Toyota Corolla Verso 1.8 T Spirit review
by Ross Finlay (13 August 2004)
When you walk round the Corolla Verso, glancing at the exterior styling, it's easy to come to the conclusion that the design team paid as much attention to the chrome-barrelled front and rear lamp arrays as to anything else.
But there's a lot of careful aerodynamic work here, in very close panel gaps and shut lines Toyota likes to describe as "to Lexus standards", as well as in features like the A pillar design, the door mirror placement and even the slope of the rear roof.
A main aim of all this, of course, is to improve the drag coefficient and, in the case of the roofline, provide some extra downforce, but it's also part of the package of improvements over the previous Corolla Verso which make the 2004 model unusually quiet-running. Its laminated windscreen features an acoustic-film middle layer which damps down low-frequency noises, and although there was no way to test Toyota's claims about just how much of an improvement this represents, there's no doubt that the car is quieter on the cruise than many similarly high-built compact MPVs.
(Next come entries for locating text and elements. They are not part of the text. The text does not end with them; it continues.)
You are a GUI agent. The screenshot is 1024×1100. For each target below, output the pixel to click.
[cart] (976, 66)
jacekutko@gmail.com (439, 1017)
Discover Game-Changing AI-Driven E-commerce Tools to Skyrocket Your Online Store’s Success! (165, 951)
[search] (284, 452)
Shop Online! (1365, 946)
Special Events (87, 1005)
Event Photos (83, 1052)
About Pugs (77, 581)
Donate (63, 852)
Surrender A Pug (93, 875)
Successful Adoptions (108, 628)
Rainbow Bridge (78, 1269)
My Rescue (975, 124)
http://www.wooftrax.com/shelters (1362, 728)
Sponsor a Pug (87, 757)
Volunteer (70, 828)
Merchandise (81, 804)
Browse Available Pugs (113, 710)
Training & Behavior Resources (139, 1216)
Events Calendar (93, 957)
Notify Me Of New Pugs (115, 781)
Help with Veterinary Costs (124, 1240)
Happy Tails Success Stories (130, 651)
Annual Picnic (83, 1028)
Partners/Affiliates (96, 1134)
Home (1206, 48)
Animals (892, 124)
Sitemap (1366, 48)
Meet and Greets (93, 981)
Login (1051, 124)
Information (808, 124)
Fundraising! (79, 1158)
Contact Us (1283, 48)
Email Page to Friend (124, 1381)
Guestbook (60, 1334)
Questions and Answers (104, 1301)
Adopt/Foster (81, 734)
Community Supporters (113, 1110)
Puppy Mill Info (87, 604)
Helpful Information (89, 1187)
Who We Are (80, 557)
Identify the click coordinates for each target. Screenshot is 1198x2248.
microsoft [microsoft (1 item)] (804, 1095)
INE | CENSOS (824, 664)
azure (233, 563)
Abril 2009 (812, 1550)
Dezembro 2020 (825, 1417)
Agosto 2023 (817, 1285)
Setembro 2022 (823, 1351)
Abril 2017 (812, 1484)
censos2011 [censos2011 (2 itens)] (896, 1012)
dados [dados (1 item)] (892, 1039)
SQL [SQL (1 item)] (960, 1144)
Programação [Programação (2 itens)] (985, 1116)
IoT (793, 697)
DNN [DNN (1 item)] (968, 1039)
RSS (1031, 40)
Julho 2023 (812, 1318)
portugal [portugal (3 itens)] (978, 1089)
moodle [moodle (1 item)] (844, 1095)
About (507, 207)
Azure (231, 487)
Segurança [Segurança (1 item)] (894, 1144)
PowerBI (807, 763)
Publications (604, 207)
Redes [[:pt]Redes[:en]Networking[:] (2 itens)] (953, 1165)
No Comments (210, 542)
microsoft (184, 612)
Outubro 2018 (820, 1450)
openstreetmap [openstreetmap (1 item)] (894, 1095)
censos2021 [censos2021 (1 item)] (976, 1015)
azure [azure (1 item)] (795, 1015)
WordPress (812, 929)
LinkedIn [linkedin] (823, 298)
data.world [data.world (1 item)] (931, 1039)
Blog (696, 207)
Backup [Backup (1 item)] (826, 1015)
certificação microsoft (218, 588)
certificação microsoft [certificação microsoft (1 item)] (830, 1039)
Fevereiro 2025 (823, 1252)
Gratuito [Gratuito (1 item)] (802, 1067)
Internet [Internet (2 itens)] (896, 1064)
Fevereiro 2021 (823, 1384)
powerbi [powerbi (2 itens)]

The 1.8-litre VVT-i petrol engine fitted to the test car helps here too. While it doesn't have anything like the mid-range torque of the alternative two-litre D-4D turbo diesel - which, however restrained of its type, can't avoid being noisier when pulling hard - its power output feels more satisfactory for a car which can carry up to seven people than the entry-level petrol 1.6. Indeed, the 1.8 is proving to be the best-selling engine in the range.
Most of the really ingenious work on the Corolla Verso has gone into the interior, not least in the fold-flat arrangement for all five rear seats, and the generous provision of airbags. It has nine of them, as the first car in its class to come with an airbag to protect the driver's knees in the event of a front-end shunt.
Together with other safety features, that has helped the Toyota to the best Euro NCAP rating in its class. It was awarded five stars for adult occupant protection, with a higher points score than any of its rivals, and four stars in the new child protection test.
Folding down the rear and middle-row seats is a very easy business, this being something which manufacturers have refined since the first of these systems was offered to the public.
The three middle and two rear seats in the Toyota all fold down individually, but it's not so much the flexibility of the seating that is so impressive, as the fact that when these five seats are folded, the extended load floor created is genuinely flat, not mostly flat with a rising bit up front. There's a pull-over security blind for the main load space, and when not needed it fits under the boot floor rather than having to be left lying loose.
There are plenty of smaller stowage spaces and, of course, the Corolla Verso comes with roof rails. A passing thought when driving it, even in the holiday period, was that you see very few cars of this type with anything on the roof, largely because there's so much load space inside.
The driving position is high and commanding, with a console-mounted gear lever (our test car had the manual transmission) at the foot of a rather garish area of metal-effect fascia. Deeply cowled, the instruments are neat in design and very well lit.
Out on the road, the 1.8 petrol engine misses out on the mid-range pull of the D-4D, and I imagine that a fully loaded Verso of this type would start asking for a lower gear on long climbs, although two-up the test car tackled a number of these gradients with little slackening off.
It's sometimes forgotten that even a compact MPV like this, when fully loaded, takes more bulk and weight into down gradients than a saloon or hatchback of similar overall size. That being so, it's reassuring to feel the Corolla Verso brakes really doing their stuff, as well they might, having been carried over from the Avensis.
Some early designs in this class majored more on accommodation than on handling, but at this stage in the game the best ones are dynamically quite responsive, and you can count the Toyota among them.
A "card key" start system with push button operation, rain sensor wipers, and a tweak of the air-conditioning system so that European-market cars have less of the Japanese-preferred contrast between fascia and floor-level vents, are among the things which go to show that the latest-generation Corolla Verso is right up in specification levels with the best in its class.
Stability control, traction control, brake assist and so on are all standard on the top-rated T Spirit. This is the only version offered with the optional DVD-based satellite navigation system featuring a monitor screen which shows the pictures not only from a rear-facing parking camera but also from front-facing cameras which snoop round blind corners for approaching vehicles and pedestrians.
As compact MPVs become better-equipped, more refined, roomier and with still more versatile seating, while keeping that high driving position, it's little wonder that new buyers are coming into this sector of the market, having decided that a school-run 4x4 maybe doesn't make so much sense after all.